[Problem to solve]:
Continue the article about the Arab Board of Health Specializations, starting right after its final sentence.

[Reading passage]:
Arab Board of Health Specializations
- Established: 1978
- President: Dr. Ahmed bin Mohammed Al Saidi
- Location: Syria
- Coordinates: 33°29′58″N 36°14′12″E﻿ / ﻿33.49944°N 36.23667°E
- Website: http://arab-board.org/en

= Arab Board of Health Specializations =

Health organization

The Arab Board of Health Specializations was established in 1978 in Damascus, Syria, under the decision of the Council of Arab Ministers of Health of the Arab League. The aims are to improve health services in the Arab world by raising the scientific and practical level in various specializations. This is a non-profit educational institute.

== Board system ==
The Council has a statute that includes the general rules related to its formations and the conditions for membership in each of them. The Supreme Council of the Board shall issue an internal regulation in addition to regulations that include all details related to procedural, administrative, financial, and technical affairs.

== Executive office meeting ==
On 18 December 2021, the 4th meeting of the Executive Office took place in Jordan. The meeting decided on multiple matters related to its operations.

[Input data]:
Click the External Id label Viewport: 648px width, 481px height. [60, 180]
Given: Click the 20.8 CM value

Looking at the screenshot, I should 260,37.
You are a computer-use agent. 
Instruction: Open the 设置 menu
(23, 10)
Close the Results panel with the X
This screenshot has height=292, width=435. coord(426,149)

--

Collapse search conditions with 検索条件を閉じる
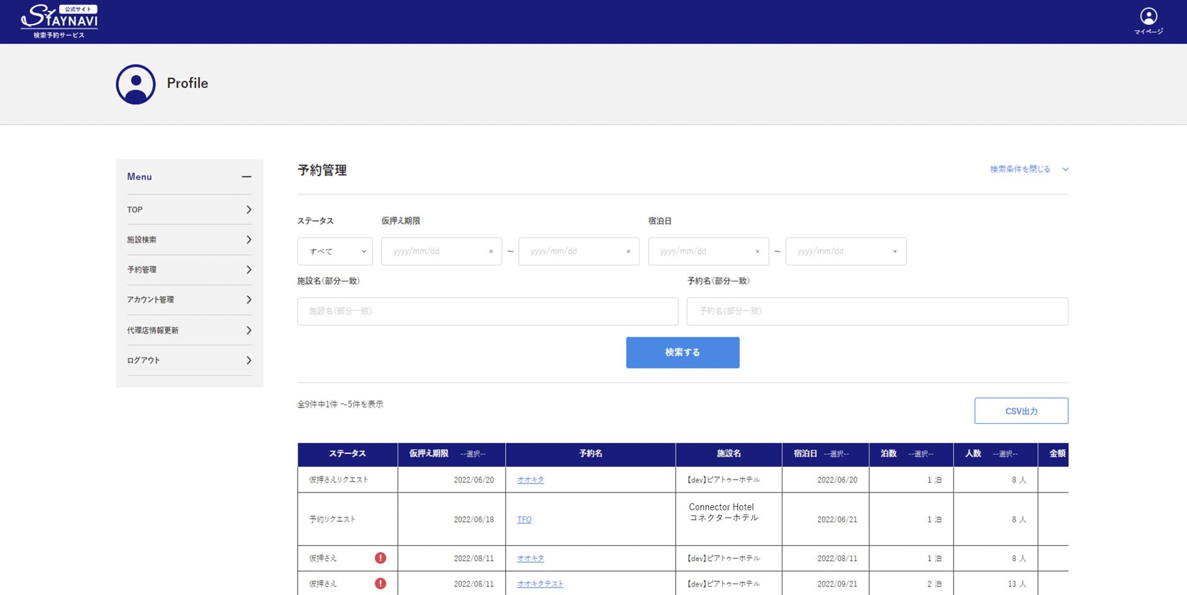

[Response to the exercise]:
== Journal ==
The Journal of the Arab Board of Medical Specializations is a medical journal, issued quarterly encompassing all medical Specializations. Archive for old journal are still available for free.

== Collaborations ==
WHO has signed an agreement with the Arab Board of Health Specializations to promote family practice in the Region. One of the main expected results of the agreement is to develop institutional capacity by producing a cadre of qualified family doctors at regional and country level. A Memorandum of Understanding is present with The Royal College of Pathologists United Kingdom for improving training and facilities.